» Exercise brief
Among the entries below, how many lines contain the string "dimensions"? Only the number, please.

» Records provided
[Start of Attachment]
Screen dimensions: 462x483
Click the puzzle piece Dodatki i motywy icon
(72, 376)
[End of Attachment]
[Start of Attachment]
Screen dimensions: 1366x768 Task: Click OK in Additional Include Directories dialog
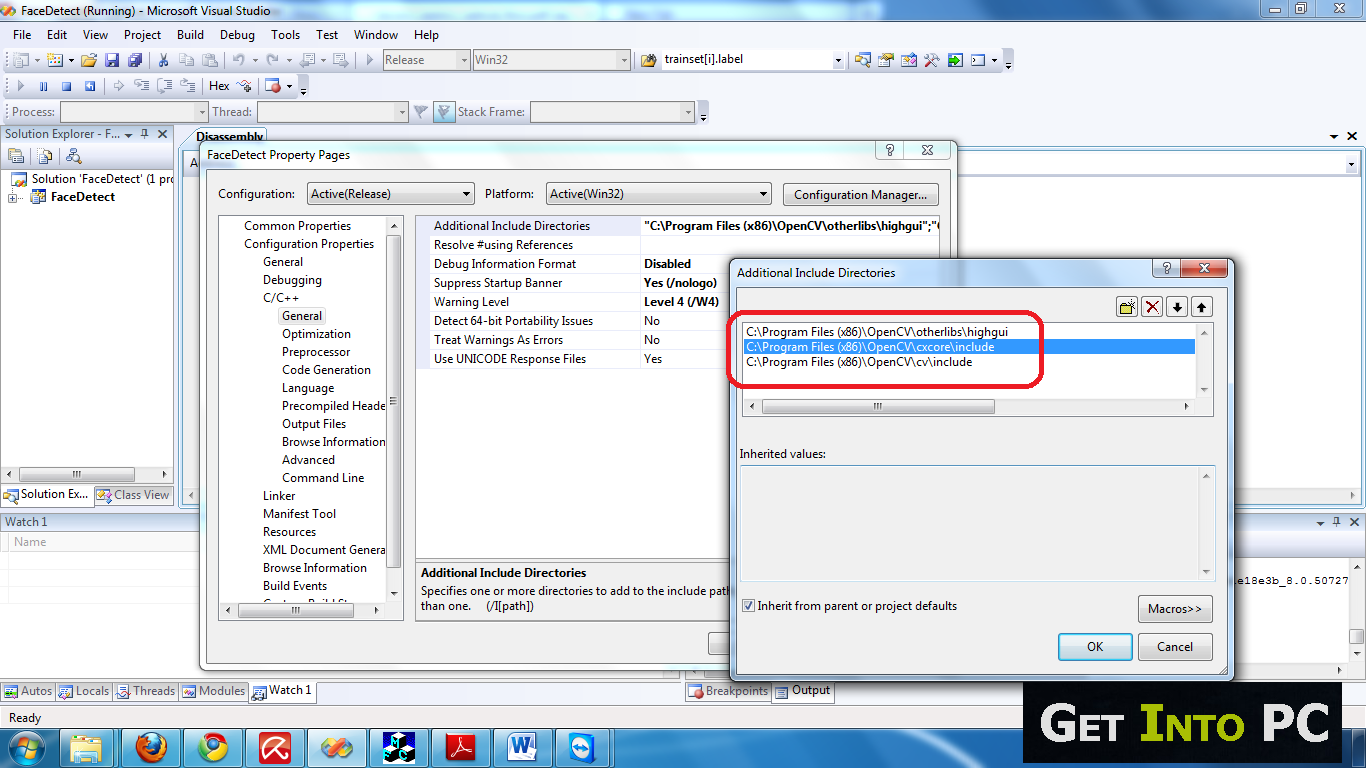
[End of Attachment]
[Start of Attachment]
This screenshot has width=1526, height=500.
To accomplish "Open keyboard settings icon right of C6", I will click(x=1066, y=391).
[End of Attachment]
» Task answer
2